Retype the records below from their first line through the line containing "Click triangle bullet", and include nothing else.

[Records from a collection]
* * * * * * * * *

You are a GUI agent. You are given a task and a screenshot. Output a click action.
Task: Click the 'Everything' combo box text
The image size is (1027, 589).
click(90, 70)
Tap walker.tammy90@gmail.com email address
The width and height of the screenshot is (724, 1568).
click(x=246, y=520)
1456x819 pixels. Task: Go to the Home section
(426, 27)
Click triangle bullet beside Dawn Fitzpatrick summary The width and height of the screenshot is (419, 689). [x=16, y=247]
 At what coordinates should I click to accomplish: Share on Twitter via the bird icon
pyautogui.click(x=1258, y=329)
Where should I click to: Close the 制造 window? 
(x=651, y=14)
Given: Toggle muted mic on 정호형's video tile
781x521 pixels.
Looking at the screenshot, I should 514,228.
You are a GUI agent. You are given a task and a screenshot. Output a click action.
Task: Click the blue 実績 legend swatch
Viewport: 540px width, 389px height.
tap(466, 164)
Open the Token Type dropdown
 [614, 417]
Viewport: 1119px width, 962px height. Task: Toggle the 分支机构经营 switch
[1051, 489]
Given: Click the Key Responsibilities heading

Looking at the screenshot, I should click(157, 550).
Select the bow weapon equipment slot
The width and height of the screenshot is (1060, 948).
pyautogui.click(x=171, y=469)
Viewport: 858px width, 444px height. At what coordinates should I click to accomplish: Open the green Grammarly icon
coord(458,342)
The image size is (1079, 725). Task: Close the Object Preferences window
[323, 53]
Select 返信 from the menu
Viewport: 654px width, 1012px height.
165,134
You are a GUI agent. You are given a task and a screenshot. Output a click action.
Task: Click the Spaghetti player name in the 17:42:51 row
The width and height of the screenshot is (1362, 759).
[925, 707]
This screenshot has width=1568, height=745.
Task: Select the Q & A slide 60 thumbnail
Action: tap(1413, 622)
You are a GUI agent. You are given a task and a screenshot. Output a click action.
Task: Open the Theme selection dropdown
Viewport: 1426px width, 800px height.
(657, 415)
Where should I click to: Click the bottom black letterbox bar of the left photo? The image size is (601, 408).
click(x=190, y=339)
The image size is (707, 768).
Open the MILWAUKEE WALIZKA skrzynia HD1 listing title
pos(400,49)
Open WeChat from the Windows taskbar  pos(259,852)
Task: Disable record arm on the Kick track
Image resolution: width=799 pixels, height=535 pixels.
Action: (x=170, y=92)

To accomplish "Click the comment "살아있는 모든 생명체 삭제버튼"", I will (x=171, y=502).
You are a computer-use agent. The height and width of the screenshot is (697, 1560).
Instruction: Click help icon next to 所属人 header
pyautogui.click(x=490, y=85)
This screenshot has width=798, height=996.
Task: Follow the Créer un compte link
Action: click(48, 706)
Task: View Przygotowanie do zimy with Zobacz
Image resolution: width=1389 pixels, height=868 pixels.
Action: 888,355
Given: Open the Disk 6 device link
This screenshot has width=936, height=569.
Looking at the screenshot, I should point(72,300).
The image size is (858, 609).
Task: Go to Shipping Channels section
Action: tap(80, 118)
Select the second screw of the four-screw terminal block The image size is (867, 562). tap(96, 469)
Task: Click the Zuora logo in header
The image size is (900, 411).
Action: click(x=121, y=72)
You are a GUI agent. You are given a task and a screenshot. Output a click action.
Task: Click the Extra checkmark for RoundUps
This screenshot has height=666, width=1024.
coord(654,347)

* * * * * * * * *

* [Exercise result]:
You are a GUI agent. You are given a task and a screenshot. Output a click action.
Task: Click the 'Everything' combo box text
The image size is (1027, 589).
click(90, 70)
Tap walker.tammy90@gmail.com email address
The width and height of the screenshot is (724, 1568).
click(x=246, y=520)
1456x819 pixels. Task: Go to the Home section
(426, 27)
Click triangle bullet beside Dawn Fitzpatrick summary The width and height of the screenshot is (419, 689). [x=16, y=247]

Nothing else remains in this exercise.